De outra janela, lá no mesmo terceiro andar, Bruce observava Bárbara se afastando. Os cabelos ruivos ao vento, o andar jovial, a saia rodada curta, e a mão dele foi à própria testa, tentativa inútil de afastar os pensamentos. Bárbara não era mais a menina de olhos azuis e sardas no rosto que sorridente o surpreendia pendurada na janela, quando Batman ia procurar o comissário Gordon em sua residência.
Bárbara havia crescido, se tornado uma linda mulher que ele não podia desejar. Por isso mesmo, insistia que Jason, seu aprendiz, se aproximasse dela. Pensava que dessa forma poderia ao menos tê-la por perto, por mais tempo iluminando as trevas da mansão.
- 4 –
Bárbara seguia para casa. As ruas de Gothan eram perigosas em qualquer ponto da cidade. O problema de desigualdade social não fazia o crime ser regionalizado. Qualquer bairro, qualquer rua e em qualquer horário o perigo rondava a cidade. "Psiu". Ela ouviu alguém a chamando de um beco, desses locais que se formam entre dois prédios com suas escadas de incêndio e lixeiras. A noite estava muito escura e ela não enxergou direito, teve um pouco de medo e já enfiava a mão na bolsa procurando seu spray de pimenta. O beco estava cheio de fumaça vinda do lixo em decomposição misturado à neblina do frio daquela hora da noite, que dificultavam ainda mais notar quem a chamava. O vulto insistia. "Psiu". Ela parou e o encarou, e abriu um largo sorriso quando notou as formas. Vulto alto, ombro largo, duas formas pontiagudas na cabeça. Era ela, só podia ser ele. O coração acelerou. Logo deveria vir um pedido de desculpas, ele devia ter caído em si ou pelo menos viera acompanhá-la para garantir que chegaria segura em casa.
Correu ao seu encontro e o abraçou contente. "Veio me proteger?". Ela perguntou nas pontas dos pés, encarando-o, aguardando ouvir a voz grossa dele. Então ela sentiu a mão dele tocando seu queixo.
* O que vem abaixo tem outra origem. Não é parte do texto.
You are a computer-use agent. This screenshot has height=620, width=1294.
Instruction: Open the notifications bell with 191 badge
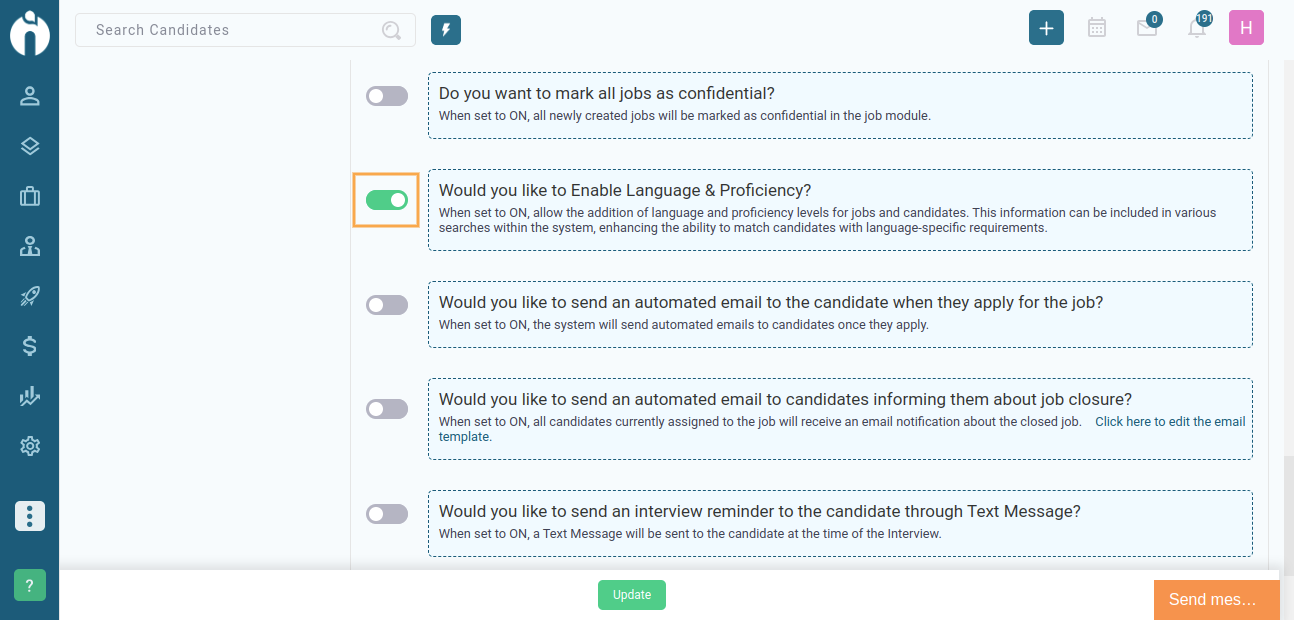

E teve certeza que era ele, que era o momento que tanto aguardava e fechou os olhos.
Mas a mão continuou subindo pelo queixo tampando sua boca. Foi somente então que ela caiu em si, não era ele. Os olhos azuis arregalaram-se e viram o rosto disforme a frente dela que sorria disformemente. Nunca foi tão fácil seqüestrar alguém. Ele podia ter a forma que quisesse e usou a mais conveniente pra atrair sua vítima. A outra mão dele a prendia pela cintura, a trazia pra perto. Ela tentou empurrar, mãos na altura do que seria o peito dele, braços esticados, mas afundaram completamente dentro daquele corpo inconsistente. Um tentáculo do mesmo material do corpo dele, barro, alcançou a coxa esquerda dela levantando-a e puxando-a contra ele, afastando da outra perna que tinha a ponta de um único dedo insistindo em tocar o chão. O sapato quase caindo. Cinderela. O corpo sendo envolvido por completo naquela gosma. O grito contido, o coração só não saltava pela boca porque estava presa pela mão de barro.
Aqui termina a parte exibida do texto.